[Entries for locating words and elements]
Start

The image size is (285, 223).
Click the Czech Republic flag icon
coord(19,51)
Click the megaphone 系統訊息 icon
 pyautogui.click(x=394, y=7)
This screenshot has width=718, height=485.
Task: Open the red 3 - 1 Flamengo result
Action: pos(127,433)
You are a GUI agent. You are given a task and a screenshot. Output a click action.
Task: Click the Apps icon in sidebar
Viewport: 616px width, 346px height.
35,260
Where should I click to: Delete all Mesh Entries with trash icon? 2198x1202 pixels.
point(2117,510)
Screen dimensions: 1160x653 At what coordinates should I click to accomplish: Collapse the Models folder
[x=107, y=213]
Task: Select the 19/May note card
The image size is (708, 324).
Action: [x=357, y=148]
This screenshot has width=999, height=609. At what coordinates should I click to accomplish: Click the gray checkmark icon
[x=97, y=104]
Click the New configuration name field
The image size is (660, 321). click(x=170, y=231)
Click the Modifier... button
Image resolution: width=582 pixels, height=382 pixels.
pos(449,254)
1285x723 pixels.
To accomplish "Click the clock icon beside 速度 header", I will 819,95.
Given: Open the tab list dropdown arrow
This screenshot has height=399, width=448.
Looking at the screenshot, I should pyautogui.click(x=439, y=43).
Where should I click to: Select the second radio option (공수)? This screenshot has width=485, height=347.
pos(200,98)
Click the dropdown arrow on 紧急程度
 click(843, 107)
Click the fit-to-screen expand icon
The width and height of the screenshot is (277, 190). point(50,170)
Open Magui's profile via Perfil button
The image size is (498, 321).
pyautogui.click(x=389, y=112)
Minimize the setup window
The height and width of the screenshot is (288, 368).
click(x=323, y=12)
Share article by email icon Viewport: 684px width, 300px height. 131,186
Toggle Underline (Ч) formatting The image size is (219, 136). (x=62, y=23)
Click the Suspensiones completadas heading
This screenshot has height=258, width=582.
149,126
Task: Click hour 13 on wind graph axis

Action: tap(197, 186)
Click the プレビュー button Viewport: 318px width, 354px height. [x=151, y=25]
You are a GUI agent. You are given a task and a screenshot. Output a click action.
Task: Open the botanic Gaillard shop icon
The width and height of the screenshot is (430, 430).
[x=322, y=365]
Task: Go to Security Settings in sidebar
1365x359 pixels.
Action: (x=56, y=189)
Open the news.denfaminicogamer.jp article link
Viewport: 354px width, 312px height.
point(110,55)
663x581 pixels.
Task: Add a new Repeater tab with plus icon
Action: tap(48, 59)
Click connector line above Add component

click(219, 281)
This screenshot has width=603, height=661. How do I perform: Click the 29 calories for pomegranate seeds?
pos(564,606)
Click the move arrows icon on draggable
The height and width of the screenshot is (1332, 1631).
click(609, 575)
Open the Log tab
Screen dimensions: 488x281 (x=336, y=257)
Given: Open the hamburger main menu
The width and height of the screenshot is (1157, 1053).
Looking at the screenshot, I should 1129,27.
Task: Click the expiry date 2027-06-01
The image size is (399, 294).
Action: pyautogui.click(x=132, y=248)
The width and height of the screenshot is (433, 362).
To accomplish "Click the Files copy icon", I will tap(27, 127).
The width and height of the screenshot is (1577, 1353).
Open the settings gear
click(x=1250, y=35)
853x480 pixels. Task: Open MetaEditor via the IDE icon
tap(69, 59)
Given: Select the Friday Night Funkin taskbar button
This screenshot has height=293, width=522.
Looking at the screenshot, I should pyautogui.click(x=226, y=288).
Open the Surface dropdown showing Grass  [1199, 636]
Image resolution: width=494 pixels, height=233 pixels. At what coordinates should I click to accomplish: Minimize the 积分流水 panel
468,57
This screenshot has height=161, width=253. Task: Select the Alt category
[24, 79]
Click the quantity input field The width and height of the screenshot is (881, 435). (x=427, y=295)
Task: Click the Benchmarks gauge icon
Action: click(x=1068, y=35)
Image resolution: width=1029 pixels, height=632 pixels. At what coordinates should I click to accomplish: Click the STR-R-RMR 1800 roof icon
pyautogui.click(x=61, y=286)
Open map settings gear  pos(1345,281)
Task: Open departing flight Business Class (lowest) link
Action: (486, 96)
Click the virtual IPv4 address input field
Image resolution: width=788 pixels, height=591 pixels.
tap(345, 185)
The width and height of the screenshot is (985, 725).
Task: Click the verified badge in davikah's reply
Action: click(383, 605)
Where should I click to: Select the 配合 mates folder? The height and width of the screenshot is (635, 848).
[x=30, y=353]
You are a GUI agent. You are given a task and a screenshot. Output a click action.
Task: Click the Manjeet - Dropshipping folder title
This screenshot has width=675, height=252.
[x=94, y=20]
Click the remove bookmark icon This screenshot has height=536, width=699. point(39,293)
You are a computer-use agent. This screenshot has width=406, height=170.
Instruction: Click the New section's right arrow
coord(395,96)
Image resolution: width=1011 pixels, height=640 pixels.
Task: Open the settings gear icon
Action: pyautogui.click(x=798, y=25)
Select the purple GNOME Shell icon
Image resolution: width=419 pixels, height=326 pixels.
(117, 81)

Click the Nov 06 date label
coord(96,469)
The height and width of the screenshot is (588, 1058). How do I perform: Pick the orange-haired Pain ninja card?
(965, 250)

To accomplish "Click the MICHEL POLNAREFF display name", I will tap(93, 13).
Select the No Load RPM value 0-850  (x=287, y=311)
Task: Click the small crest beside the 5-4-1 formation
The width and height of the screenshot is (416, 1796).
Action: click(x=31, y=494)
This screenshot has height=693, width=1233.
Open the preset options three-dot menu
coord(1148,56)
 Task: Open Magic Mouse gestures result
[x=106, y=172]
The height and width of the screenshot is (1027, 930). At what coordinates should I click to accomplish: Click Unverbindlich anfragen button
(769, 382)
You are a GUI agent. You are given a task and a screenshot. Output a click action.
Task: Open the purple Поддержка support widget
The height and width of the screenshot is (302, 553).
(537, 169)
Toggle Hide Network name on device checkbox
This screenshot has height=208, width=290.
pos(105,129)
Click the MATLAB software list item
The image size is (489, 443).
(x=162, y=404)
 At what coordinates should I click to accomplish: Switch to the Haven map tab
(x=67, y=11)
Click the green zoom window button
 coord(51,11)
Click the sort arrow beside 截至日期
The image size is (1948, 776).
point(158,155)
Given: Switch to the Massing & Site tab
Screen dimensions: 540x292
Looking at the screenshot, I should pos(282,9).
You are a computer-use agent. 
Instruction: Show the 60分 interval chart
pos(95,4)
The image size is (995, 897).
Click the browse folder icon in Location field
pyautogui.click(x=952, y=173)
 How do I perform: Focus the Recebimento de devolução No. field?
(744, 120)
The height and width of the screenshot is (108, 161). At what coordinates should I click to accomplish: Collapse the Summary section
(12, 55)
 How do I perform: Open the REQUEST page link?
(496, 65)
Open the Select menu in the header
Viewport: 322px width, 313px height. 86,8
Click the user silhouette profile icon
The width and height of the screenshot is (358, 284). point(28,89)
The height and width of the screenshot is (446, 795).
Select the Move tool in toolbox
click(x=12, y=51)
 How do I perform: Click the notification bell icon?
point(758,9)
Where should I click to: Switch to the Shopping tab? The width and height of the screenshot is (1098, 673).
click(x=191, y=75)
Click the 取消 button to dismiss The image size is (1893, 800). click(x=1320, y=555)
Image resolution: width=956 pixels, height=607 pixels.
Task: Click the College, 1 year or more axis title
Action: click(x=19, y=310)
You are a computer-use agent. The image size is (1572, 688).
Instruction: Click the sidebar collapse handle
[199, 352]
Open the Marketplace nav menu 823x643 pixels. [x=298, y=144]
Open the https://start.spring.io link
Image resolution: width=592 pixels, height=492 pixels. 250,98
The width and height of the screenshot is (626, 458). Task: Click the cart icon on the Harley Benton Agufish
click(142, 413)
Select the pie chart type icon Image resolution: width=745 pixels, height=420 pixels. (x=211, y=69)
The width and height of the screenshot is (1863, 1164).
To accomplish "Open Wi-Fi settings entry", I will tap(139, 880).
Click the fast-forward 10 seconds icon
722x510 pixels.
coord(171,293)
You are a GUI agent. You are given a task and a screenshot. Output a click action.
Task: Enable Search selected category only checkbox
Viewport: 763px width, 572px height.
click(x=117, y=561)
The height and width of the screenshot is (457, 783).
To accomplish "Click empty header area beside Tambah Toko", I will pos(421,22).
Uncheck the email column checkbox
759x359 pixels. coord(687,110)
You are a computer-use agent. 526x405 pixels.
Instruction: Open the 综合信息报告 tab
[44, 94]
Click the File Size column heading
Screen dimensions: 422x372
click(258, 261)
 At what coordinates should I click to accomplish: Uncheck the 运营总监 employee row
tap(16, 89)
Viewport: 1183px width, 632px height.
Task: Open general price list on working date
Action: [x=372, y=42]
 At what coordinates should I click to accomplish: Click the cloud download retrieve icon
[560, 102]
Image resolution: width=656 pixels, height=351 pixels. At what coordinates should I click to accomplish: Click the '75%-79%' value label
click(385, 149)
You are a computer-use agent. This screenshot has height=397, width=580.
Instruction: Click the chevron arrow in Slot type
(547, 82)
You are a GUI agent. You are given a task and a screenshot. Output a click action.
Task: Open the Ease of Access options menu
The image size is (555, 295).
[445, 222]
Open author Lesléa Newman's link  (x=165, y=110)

End

* _Problem_:
Transcribe the lines of the rows above word for word, starting at the line that contains "Screen dimensions: 1160x653" and stopping after the line that contains "The image size is (660, 321).".

* _Answer to this task_:
Screen dimensions: 1160x653 At what coordinates should I click to accomplish: Collapse the Models folder
[x=107, y=213]
Task: Select the 19/May note card
The image size is (708, 324).
Action: [x=357, y=148]
This screenshot has width=999, height=609. At what coordinates should I click to accomplish: Click the gray checkmark icon
[x=97, y=104]
Click the New configuration name field
The image size is (660, 321). click(x=170, y=231)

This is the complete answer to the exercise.